Paul Virilio on the Credit Crunch
Even though described by Sokal as “diahorrea on a page” - Virilio is always worth reading. From here
“I am not a vigilante. I do empathise with critics who say that some people have made obscene profits. I do not deny the damage caused by the accumulation of riches in a few hands. But to merely criticise this acceleration of profits and History, this “galloping avarice”, as Eugene Sue called it, while remaining in the materialist framework of profit, is a deficient, reductionist analysis.
What is happening is much more complex, and profoundly disturbing. We have gone into someting of a different nature. This economy of wealth has become an economy of speed. By the way, this is the problem the Left is currently facing. The Left is stuck in its old framework, states that capitalism is dead, and now thinks that more social justice will come about. This is a bit hasty deduction. We do really have a major problem on our plates.

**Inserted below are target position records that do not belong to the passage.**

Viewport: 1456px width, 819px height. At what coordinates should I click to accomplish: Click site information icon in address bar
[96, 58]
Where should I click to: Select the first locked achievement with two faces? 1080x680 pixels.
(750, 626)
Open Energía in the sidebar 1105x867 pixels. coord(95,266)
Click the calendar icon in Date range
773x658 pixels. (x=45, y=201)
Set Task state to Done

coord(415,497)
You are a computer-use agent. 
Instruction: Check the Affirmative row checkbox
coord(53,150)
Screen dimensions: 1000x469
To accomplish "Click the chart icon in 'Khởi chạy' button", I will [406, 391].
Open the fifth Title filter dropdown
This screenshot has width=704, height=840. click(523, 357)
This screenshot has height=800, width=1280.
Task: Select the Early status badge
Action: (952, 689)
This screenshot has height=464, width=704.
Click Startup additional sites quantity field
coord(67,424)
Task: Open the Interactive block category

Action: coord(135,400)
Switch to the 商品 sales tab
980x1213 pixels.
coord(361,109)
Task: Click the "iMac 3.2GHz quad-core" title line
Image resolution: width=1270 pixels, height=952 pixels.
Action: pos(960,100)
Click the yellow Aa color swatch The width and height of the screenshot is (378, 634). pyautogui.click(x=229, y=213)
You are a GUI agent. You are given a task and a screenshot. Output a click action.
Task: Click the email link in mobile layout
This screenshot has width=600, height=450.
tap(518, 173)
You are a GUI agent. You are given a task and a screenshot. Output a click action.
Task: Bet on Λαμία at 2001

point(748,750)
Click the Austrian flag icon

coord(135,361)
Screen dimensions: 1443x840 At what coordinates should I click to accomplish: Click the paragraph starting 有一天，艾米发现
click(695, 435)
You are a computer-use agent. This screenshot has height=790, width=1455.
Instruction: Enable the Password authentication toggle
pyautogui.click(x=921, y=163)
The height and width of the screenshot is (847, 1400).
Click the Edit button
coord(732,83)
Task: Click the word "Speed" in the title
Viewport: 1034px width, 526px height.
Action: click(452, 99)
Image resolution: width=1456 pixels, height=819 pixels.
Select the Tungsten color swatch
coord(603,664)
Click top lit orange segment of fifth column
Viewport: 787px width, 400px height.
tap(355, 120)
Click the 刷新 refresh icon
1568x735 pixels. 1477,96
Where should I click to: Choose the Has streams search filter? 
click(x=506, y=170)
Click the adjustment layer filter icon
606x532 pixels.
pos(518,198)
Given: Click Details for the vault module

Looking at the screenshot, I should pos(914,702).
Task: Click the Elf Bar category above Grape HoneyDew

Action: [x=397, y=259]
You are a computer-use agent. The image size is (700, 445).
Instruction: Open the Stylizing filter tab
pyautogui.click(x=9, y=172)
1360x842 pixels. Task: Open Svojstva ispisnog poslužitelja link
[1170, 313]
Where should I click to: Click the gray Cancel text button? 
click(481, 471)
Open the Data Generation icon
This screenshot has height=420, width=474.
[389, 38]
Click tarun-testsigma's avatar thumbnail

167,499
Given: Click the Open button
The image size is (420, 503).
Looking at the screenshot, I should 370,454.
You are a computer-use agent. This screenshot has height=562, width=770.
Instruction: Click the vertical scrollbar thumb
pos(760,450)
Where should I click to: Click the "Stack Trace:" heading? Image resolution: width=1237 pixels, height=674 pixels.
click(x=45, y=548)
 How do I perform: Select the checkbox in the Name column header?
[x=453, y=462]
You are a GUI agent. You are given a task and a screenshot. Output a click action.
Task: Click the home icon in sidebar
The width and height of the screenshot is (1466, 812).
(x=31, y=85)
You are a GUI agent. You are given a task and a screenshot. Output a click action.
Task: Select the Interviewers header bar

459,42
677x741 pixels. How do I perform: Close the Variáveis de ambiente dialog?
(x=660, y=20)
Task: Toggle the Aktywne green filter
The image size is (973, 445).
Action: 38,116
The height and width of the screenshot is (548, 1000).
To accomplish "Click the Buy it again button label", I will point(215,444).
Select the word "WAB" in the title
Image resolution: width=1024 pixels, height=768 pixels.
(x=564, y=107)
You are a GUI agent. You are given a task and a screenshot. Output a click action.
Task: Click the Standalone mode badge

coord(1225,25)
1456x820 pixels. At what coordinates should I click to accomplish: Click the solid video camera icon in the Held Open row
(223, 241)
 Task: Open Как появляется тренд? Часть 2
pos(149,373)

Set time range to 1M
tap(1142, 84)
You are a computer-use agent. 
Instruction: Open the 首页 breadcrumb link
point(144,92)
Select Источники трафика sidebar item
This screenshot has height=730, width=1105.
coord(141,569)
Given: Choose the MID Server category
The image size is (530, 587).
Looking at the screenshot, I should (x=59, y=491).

If the state does not take stock of this ‘futurism of the moment’, we might well see instead a capitalism runing riot without bounds whatsoever”
Writing in the mid 1990s, Jean Baudrillard made the (not so startling) observation that global debt has been permitted to rise to such astronomical levels for the simple reason that everybody knows that it will never be paid. Baudrillard described an emergent phase of the economy, whereby it had come to exist in a ‘parallel universe’, detached from its material tethers and growing exponentially into the ether. Much of what Baudrillard wrote then seems particularly relevant now:
“In fact, the debt will never be paid. No debt will ever be paid. The final counts will never take place … The United States is already virtually unable to pay, but this will have no consequence whatsoever. There will be no judgment day for this virtual bankruptcy. It is simple enough to enter an exponential or virtual mode to become free of any responsibility, since there is no reference anymore, no referential world to serve as a measuring norm.”